◆ **Work required**:
Before copying, set aside the pictures; then restate exactly the lines from the one with "Task: Click the" through the last line of the records.

◆ **The data**:
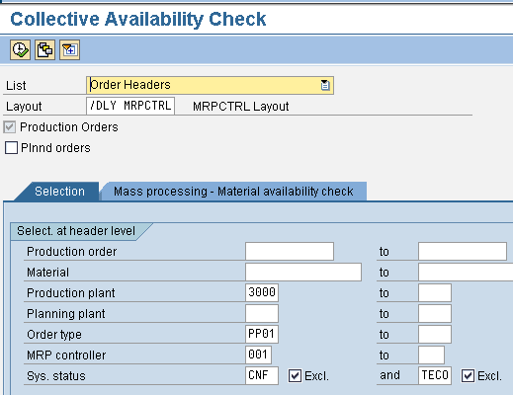Uncheck Excl. next to TECO status
Image resolution: width=513 pixels, height=395 pixels.
click(x=468, y=375)
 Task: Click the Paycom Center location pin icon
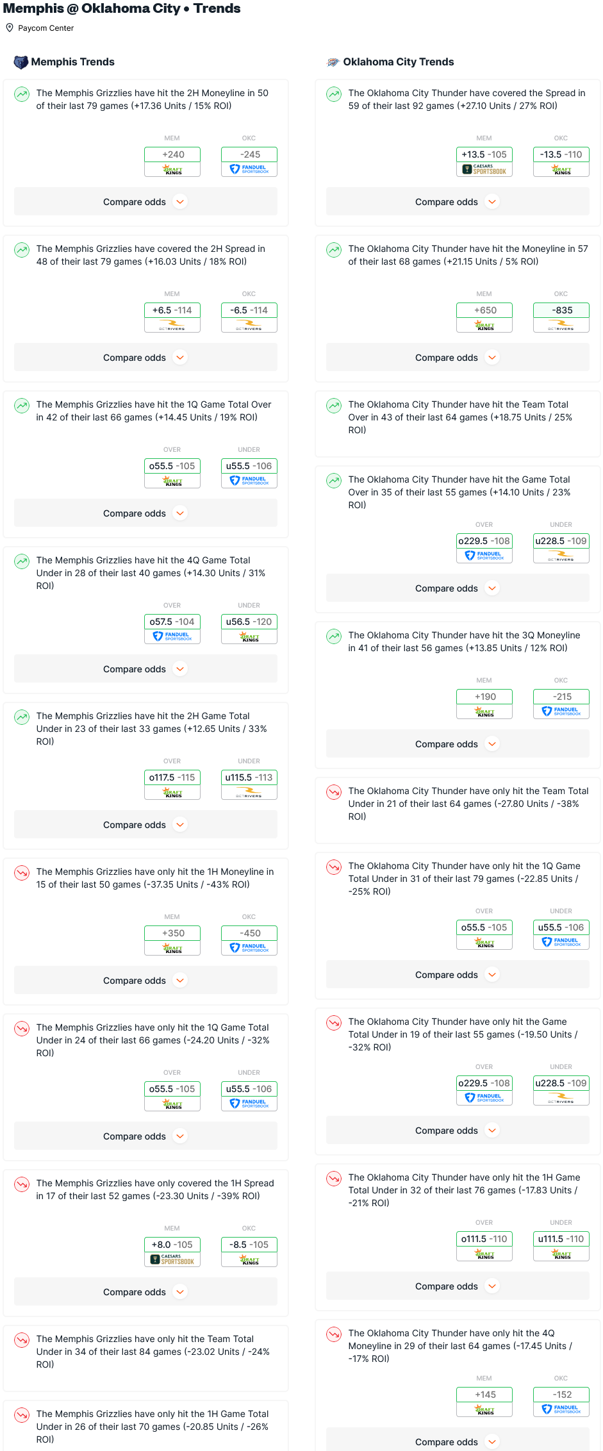click(10, 28)
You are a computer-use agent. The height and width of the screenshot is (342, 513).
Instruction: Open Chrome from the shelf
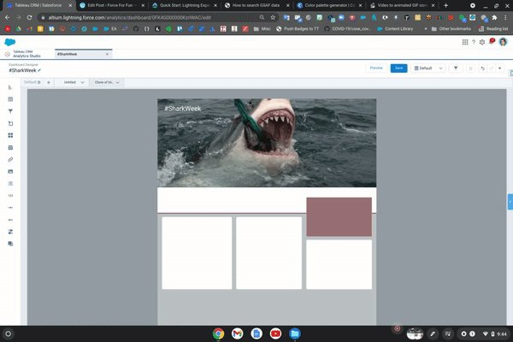point(218,332)
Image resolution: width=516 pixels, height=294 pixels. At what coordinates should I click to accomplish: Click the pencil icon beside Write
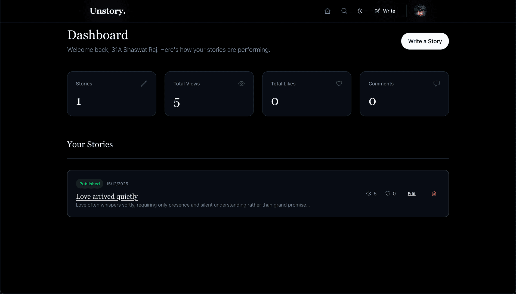pos(377,11)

◆ **Task output**:
 Task: Click the Paycom Center location pin icon
click(10, 28)
You are a computer-use agent. The height and width of the screenshot is (342, 513).
Instruction: Open Chrome from the shelf
point(218,332)
Image resolution: width=516 pixels, height=294 pixels. At what coordinates should I click to accomplish: Click the pencil icon beside Write
pos(377,11)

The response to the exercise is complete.